Direction: Copy the passage from the Saul Rubinek article word for word, from "For the full" up to and including "can really be.".

Selected extract:
Veteran actor Saul Rubinek has been a working actor for nearly his entire life, and not in the romantic, “waited tables for years” sense. He started acting at six and a half, was in front of an audience by seven, and began landing professional work in radio in Ottawa shortly after. Since then, he’s had exactly one straight job. The rest of his life has been spent doing the thing so many actors chase: working consistently, across decades, in theater, television, and film.
In his latest project, the Peacock thriller series The Copenhagen Test, Rubinek stars alongside Simu Liu in what he describes it as an intricately plotted ride that refuses to “talk down” to its audience. He also states that the quality of the show is matched by the culture on set, due in large part to its collaborative atmosphere and Liu’s leadership as the lead actor.
In this interview, which has been edited for length and clarity, Rubinek breaks down his three-question approach to the characters he plays, and his time on The Copenhagen Test. We also touch on his acclaimed one-man show, Playing Shylock, and his new book, All in the Telling, both of which explore identity, family, humor, and the stories we tell.
For the full video interview on YouTube, Rubinek goes even further off the beaten path. He recounts the only straight job he ever had, working at a department store in London at 18, along with stories about busking in England, an unforgettable night involving Keith Richards. He also reads the opening passage from All in the Telling. It’s a looser, funnier, more personal extension of the conversation, and a good snapshot of how unpredictable a life in the arts can really be.

Data extract:
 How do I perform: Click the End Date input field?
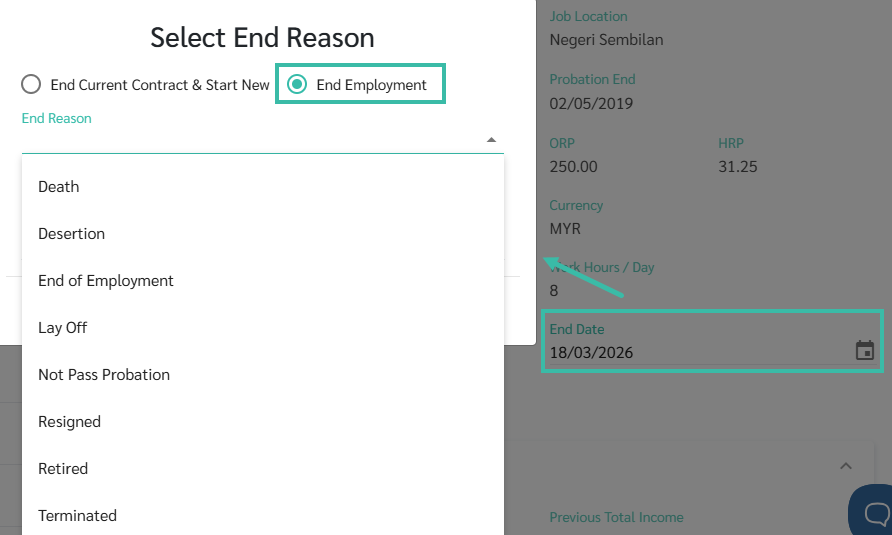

Written response:
For the full video interview on YouTube, Rubinek goes even further off the beaten path. He recounts the only straight job he ever had, working at a department store in London at 18, along with stories about busking in England, an unforgettable night involving Keith Richards. He also reads the opening passage from All in the Telling. It’s a looser, funnier, more personal extension of the conversation, and a good snapshot of how unpredictable a life in the arts can really be.